Word and element pointing entries:
****

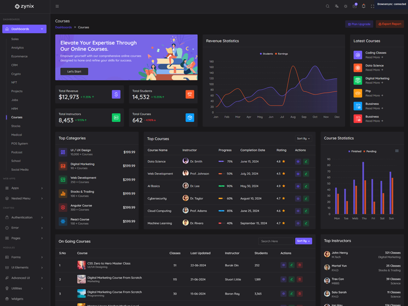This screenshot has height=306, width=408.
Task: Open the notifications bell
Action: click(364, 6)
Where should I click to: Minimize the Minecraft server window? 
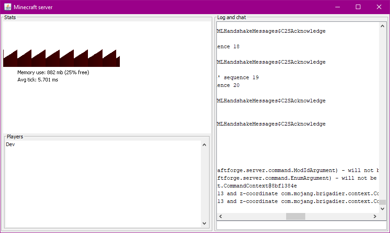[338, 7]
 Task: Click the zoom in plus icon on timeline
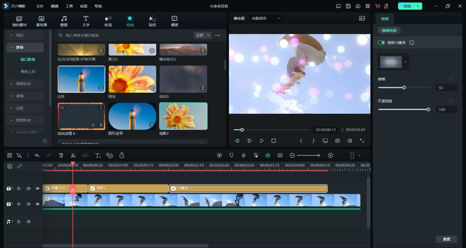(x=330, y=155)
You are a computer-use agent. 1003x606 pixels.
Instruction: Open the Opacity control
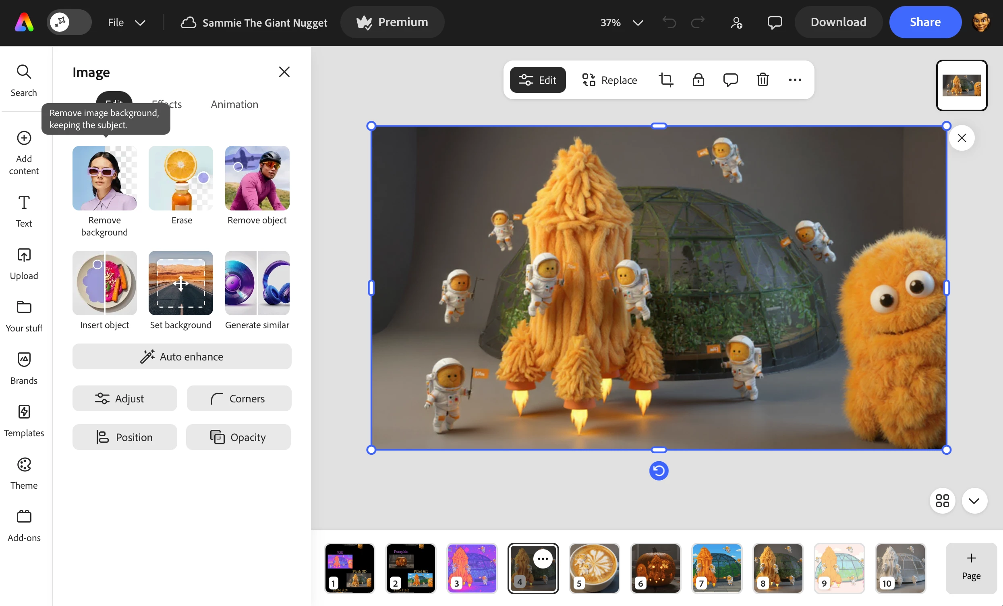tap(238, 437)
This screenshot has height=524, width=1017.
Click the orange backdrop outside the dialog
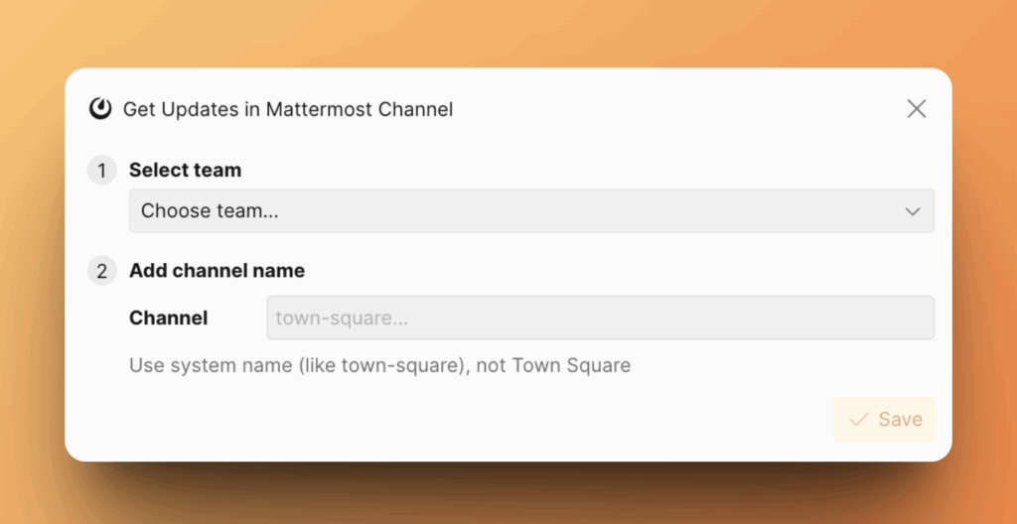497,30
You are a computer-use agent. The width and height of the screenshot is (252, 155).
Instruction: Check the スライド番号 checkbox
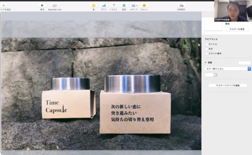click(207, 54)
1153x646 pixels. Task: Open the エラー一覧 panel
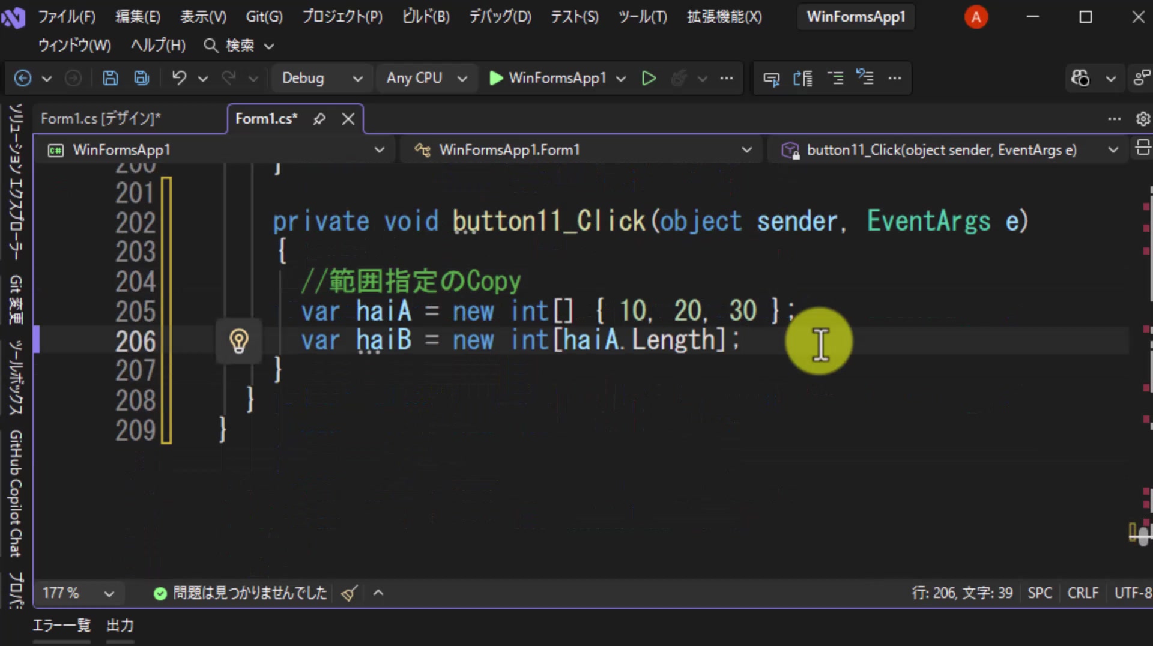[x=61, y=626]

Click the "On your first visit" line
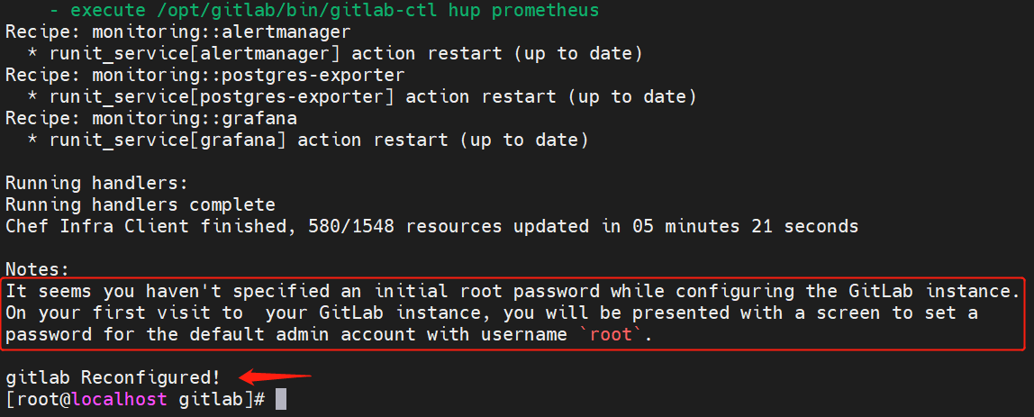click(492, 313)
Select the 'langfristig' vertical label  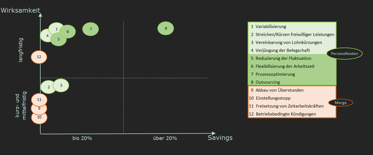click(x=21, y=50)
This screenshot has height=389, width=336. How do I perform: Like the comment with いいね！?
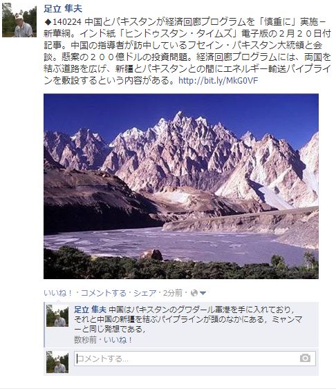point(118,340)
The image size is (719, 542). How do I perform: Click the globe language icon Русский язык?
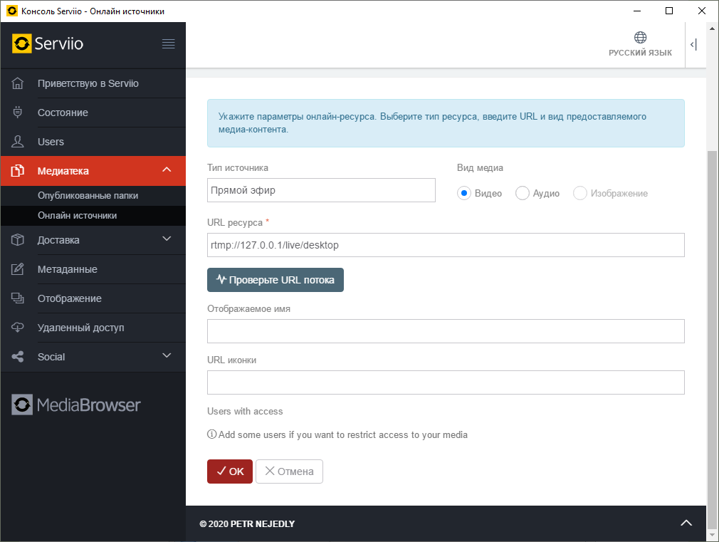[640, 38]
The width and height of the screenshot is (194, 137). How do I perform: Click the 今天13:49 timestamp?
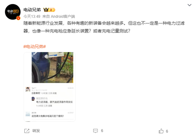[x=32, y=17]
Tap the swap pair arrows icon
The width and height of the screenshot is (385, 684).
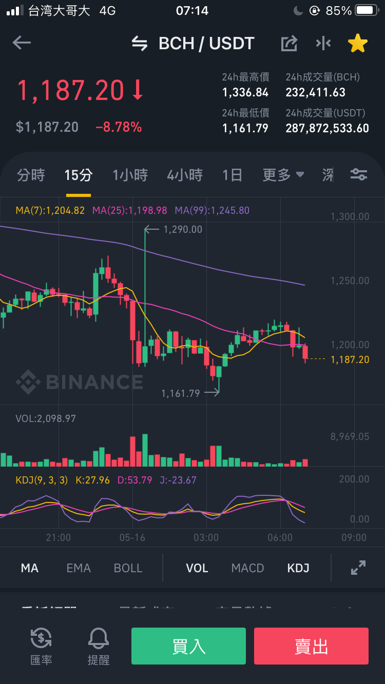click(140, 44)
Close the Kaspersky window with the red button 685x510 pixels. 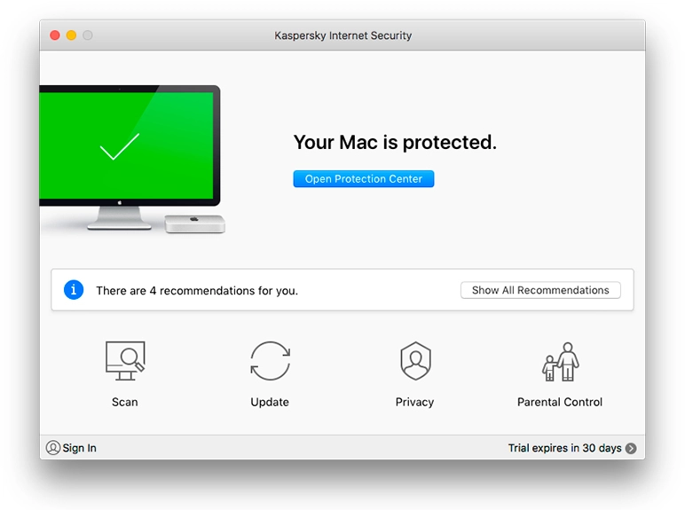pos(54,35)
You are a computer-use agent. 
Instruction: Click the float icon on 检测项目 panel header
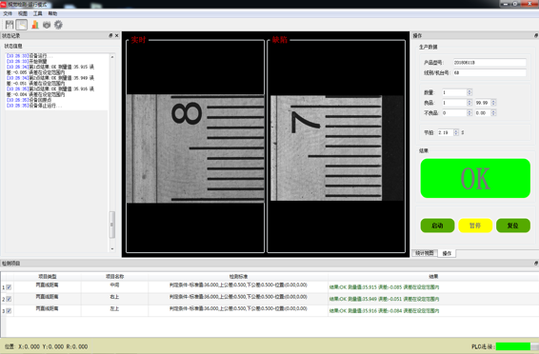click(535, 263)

****

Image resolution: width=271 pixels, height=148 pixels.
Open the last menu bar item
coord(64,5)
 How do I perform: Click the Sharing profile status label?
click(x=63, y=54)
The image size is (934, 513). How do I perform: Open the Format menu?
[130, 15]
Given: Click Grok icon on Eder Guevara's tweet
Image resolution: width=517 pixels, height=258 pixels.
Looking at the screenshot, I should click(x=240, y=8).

****

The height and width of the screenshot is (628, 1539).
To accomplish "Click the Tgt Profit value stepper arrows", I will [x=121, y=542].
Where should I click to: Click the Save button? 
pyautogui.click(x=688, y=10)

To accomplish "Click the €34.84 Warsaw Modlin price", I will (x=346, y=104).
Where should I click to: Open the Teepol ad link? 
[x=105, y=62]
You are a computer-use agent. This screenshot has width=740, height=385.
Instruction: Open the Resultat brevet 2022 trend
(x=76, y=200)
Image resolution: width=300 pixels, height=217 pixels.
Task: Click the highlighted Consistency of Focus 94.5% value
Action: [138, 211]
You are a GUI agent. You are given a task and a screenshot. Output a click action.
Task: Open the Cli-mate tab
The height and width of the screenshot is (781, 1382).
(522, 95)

****

Exercise description:
Identify every line in the records above that contains the string "will", treating uppercase and lowercase letters as distinct, and copy each such line.

Response below:
To accomplish "Click the Tgt Profit value stepper arrows", I will [x=121, y=542].
To accomplish "Click the €34.84 Warsaw Modlin price", I will (x=346, y=104).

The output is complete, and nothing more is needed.